If I thought to work upon her feelings by that, and to force her to think of my loneliness, I failed wofully. “Not for long,” she replied. “We are arranging to send you to Salisbury, sir. You will doubtless be sufficiently recovered to travel by to-morrow. You will be safer there than here, and will have better attendance in the hospital.”
I was thunderstruck. “To-morrow!” I echoed. “Travel? But—but I could not!” I cried. “I could not, Miss Wilmer. The bones of my arm have not knit! You know what your roads are, and my shoulder is still painful, horribly painful.”
“I am sorry, sir, that circumstances render it necessary.”
“But, good heavens!” I cried, “You don’t, you cannot mean it!”
“The man who put your arm in splints,” she replied, averting her eyes from me, “will see that you are taken in a litter as far as the cross-roads. I have arranged for a cart to meet you there—a pallet and a—” her voice tailed off, I could not catch the last word. “They will see you carefully as far as—” again she muttered a name so low that I did not catch it—“on the way to Salisbury. Or to Hillsborough if that be necessary.”
“Hillsborough?” I cried, aghast. “But have you reflected? It is eighty or ninety miles to Hillsborough! Ninety miles of rough roads—where there are roads, Madam!”
“It’s not a matter of choice,” she replied firmly—but I fancied that she turned a shade paler. “And it may not be necessary to go beyond Salisbury. At any rate the matter is settled, sir. Circumstances render it necessary.”

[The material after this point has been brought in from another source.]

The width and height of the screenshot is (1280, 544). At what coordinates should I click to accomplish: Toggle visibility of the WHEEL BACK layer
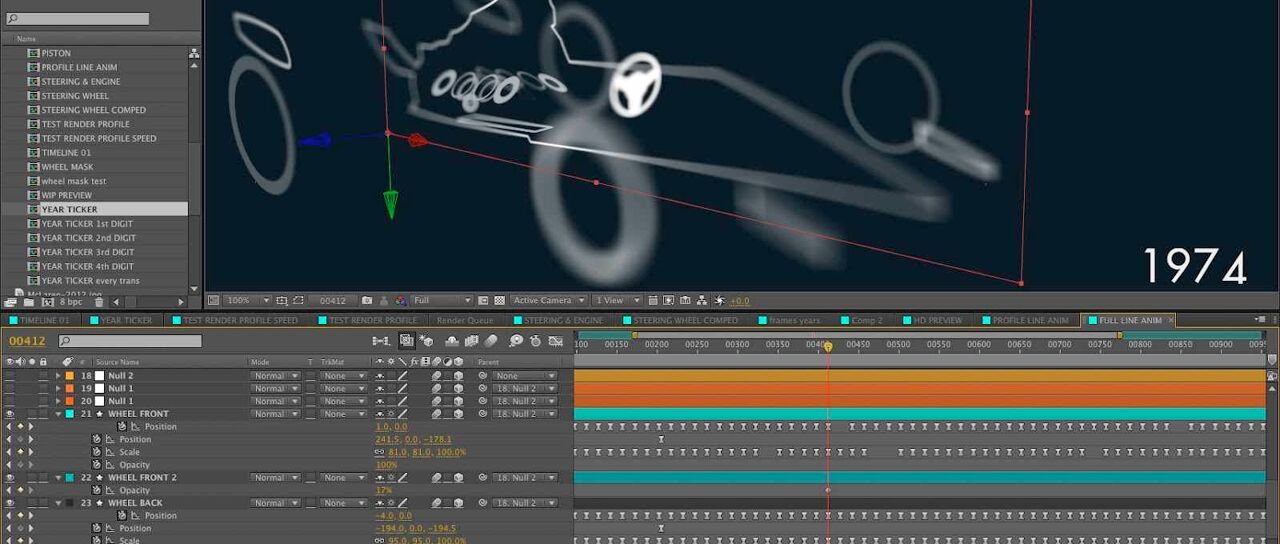[x=10, y=503]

“But it is impossible!” I urged. “It is out of the question!” The memory of my ride from King’s Mountain, of the stream I had had to cross, was too sharp, too recent to permit me to entertain delusions. “The pain I suffered coming here—”
“Pain!” she cried, letting herself go at that. “What is a little pain, sir, in these days, when things so much worse, things unspeakable are being suffered—are being done and suffered every day? Our men whom you delivered to the Indians at Augusta, did they not suffer pain?”
“It was an abominable thing!” I said, aghast at her attitude. “But I did not do it, God forbid! I detest the thought of it, Miss Wilmer! And you, you do not mean that you would be as cruel as those—” I stopped. I let her imagine the rest. I held her with indignant eyes.